Keywords: Biopesticides, Lepidopteran insects, Protease inhibitors and Transgenic plants
Insect pests: A major challenge in sustainable agriculture
Agriculture production in India significantly plays major role in country’s economic development by accounting over 28% of largest global pulse production. India is the second largest producer of vegetables, cotton, wheat and rice. Agriculture in India has gone through immense transitions ranges from low productivity due to pest attack and high productivity by the use of chemical pesticides. About 3% of the total pesticides used in the world are utilized in India. The used pattern of pesticides reflects that cotton crop alone consumes 44.5% pesticides estimating USD 250 million for the control of bollworms which is followed by rice, accounting 22.8% of pesticide consumption for the control of yellow stem borer. These two crops consume more than two thirds of the total quantity of the pesticides used in the country (Report by Dileep K. Singh). Other key pests of similar importance are stem borers of sorghum and maize, fruit and shoot borer of brinjal, fruit and pod borer of tomato and chickpea and diamond back moth of cruciferous crops, cabbage and cauliflower. These pests are perennial and persistently causing losses to these economically important crops (Reddy and Zehr, 2004) An average estimation of the damage caused by insects throughout the year has been shown in terms of percentages (figure 1). Past fifty years the usage of chemical insecticides and pesticides is at their peak for pest control in various crop species. Around 50 per cent of the total insecticide consumption is that of organophosphates, followed by the synthetic pyrethroids (19%), organochlorines (18%), carbamates (4%) and biopesticides (1%). Most of the chemical pesticides become detrimental to human health as well as raises environmental concern when used above threshold limit and results in eradication of beneficial insects. In addition, most of the agronomically important pests have developed resistance towards it which causes the use of such insecticides inefficient at moderate level and demands for their increased use on agricultural crops. Sustainable agricultural practices are thus of global concern today which takes maximum utilization of environment without causing any harm to it.
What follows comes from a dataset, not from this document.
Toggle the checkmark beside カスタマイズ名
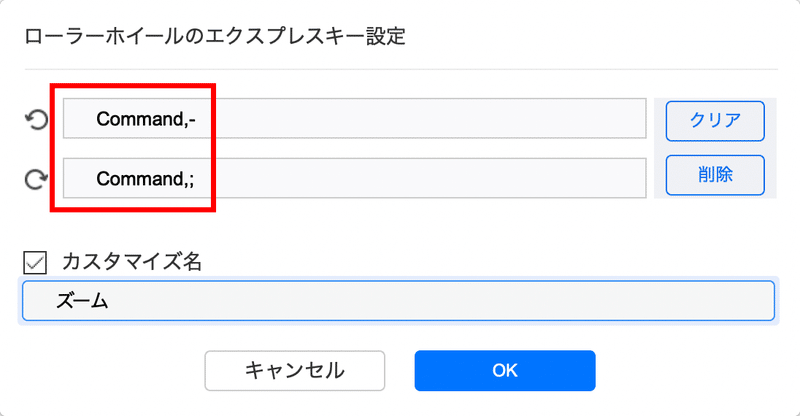 pos(35,263)
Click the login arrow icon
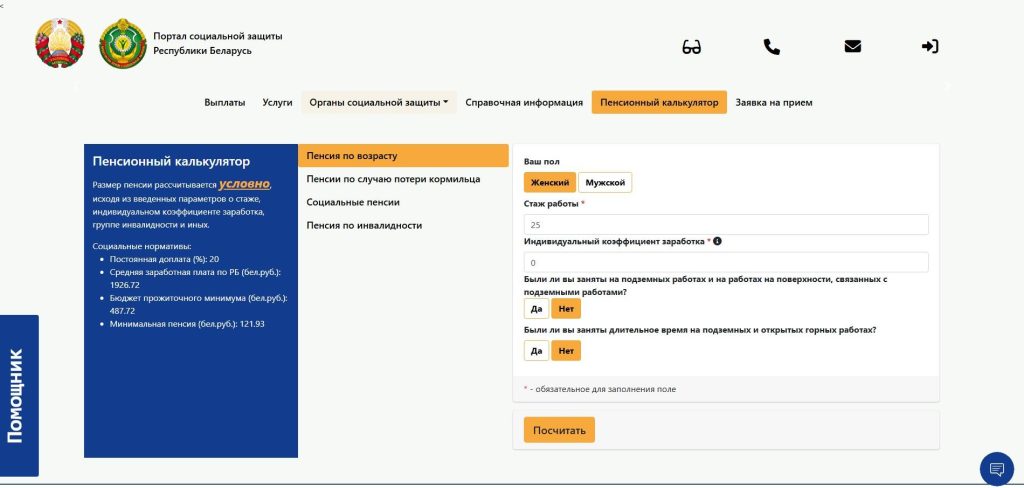The height and width of the screenshot is (488, 1024). pos(930,47)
Despite the use of various protective measures, pests have remained as a potential threat to agricultural crops. Insects that cause serious economic loss belong to lepidopteran, coleopteran, hemipteran, orthopteran and dipteran families. As pollinators of many plants, lepidopteran adult moths and butterflies are usually beneficial insects that feed on nectar. Caterpillar however consists of chewing mouth parts which allow them to feed on plant parts causing extensive damage. Unlike lepidopteran, coleopteran beetles have been known to cause damage usually in their adult stage, for instance Caryedon serratus (Olivier) and Phyllotreta cruciferae infects groundnut and seedling phase of cabbage (Ranga Rao et al., 2010; K Mayuri and G. Mikunthan, 2009). Much of the emphasis has been given on lepidopterans which represent the most damaging class of insects that feeds on cereals, pulses, vegetables, and oil seeds. Research in last few decades are much focused in studying about the interaction between plants and insects to develop plant protection strategy against them. Crop biotechnology, which broadly includes areas of development of transgenic crops, structural and functional genomics and marker-assisted breeding, could provide us with the vital breakthroughs to achieve improvements in both quality and quantity in a sustainable manner (Manju Sharma et al., 2003).
In natural ecosystem, plants and insects are in constant interaction with each other. This complex and dynamic interaction between plants and insects are being studied from molecular, ecological and evolutionary perspective. Insects, as pollinators and predators of undesirable pests provide beneficial role, though many insects share same life cycle (figure 2), but many have emerged as harmful due to their feeding habit on enormous number of plant species. The number of plant attackers is seemed to be almost limitless whose knowledge is essential in respect to develop effective strategy for the protection of crop plants. Insects that feed on plants are categorized into monophagous, oligophagous and polyphagous depending upon the number of species or families they feed upon.
A. Monophagous or specialized pests - Insects which are known to feed on single species of plant and during the absence of their main host plants they shift to some other related host species temporarily. Examples includes Pink bollworm (Pectinophora gossypiella), rice stem borer (Scirpophaga incertulas), brinjal shoot and fruit borer (Leucinodes orbonalis) (Hanur, 2008)
B. Oligophagous pests - Insects that confine their feeding activity belonging to one family, a well known example is cabbage diamondback moth (Plutella xylostella L.; Plutellidae, Lepidoptera)
C. Polyphagous or generalized pests - feeds on various species of plants belonging to more than one taxonomic group or family e.g. cotton bollworm or pod borer (Helicoverpa armigera), Tobacco cut worm (Spodoptera litura)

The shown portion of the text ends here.